Filistin’in o yiğit çocuklarını yenemezsiniz…
Henüz 10’lu yaşlarında Gazzeli bir erkek çocuk.
Enkazından altından üstü başı kan içinde çıkartılan o Gazzeli çocuk haykırıyordu: “Canımız Mescid-i Aksa’ya feda olsun!”
Filistin’in çocukları erken büyürler.
Babasız annesiz büyür çoğu.
Acının içine açar gözlerini.
Zulmün bağrında büyür tüm Filistinli çocuklar.

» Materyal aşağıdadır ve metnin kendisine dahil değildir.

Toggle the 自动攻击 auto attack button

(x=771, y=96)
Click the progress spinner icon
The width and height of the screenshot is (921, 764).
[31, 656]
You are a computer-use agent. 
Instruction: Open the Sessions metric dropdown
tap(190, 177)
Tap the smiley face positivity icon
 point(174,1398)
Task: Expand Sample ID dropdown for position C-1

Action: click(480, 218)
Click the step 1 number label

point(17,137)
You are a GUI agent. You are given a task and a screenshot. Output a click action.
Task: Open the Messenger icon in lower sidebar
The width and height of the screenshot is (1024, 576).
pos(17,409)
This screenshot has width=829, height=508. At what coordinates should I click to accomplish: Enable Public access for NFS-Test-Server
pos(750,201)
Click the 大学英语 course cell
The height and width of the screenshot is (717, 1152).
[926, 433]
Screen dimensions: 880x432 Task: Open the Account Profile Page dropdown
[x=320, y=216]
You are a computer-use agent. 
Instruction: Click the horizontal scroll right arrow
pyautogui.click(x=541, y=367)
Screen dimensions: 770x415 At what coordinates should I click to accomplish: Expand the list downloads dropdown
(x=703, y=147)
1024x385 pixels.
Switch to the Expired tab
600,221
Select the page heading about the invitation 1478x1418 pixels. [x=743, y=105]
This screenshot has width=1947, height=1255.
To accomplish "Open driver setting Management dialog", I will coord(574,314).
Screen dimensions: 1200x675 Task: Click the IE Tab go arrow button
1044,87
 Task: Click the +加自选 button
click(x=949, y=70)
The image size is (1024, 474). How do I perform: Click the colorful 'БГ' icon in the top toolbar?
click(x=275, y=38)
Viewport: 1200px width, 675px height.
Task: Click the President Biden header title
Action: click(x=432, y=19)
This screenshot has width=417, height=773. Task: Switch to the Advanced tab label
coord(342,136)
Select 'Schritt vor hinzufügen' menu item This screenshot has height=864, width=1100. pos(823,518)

Ölümü erken yaşlarda tanırlar.
Kendilerini tanımaya başladıkları andan itibaren ölümle yüzleşirler her gün her an.
Her an başlarına düşebilecek bir bombayla ölebileceklerini varsayarak yaşarlar.
O yüzden ölümden korkmazlar.
Ölümü şehadet bilirler.
Yani ölümsüzlük…
Yoksullukla cebelleşirler.
Yaşadıkları yerler açık hapishanelerdir.
Çevreleri namert ve acımasız düşmanla çevrilidir.
Topraklarını işgal eden Siyonist Nazilerdir onlar.
Hayatlarına ve kutsallarına kasteden işgalci barbarlardır onlar.
Gözünü kırpmadan kendilerine ölüm yağdıran namertlerdir onlar.
Genç-yaşlı, çocuk-bebek, kadın-erkek demeden herkese ölüm kusmaktan kaçınmayan insan suretindeki iblislerdir onlar.
Filistin’in çocukları o yüzden ölümden korkmazlar.
Üzerlerine yağan kurşunlardan tırsmazlar.
Filistin’in çocukları erken büyürler.
Ya da büyüyemeden ölürler.
Onların önünde bu iki seçenekten başkası yoktur.
Ya kundaktaki bebek veya sokaklarda henüz oyun çağındaki çocuk iken hunharca öldürülürler ya da bütün hücrelerine işleyen acıyla ve öfkeyle büyürler.
İşte o erken büyüyen çocuklardan birini izliyorum şu an.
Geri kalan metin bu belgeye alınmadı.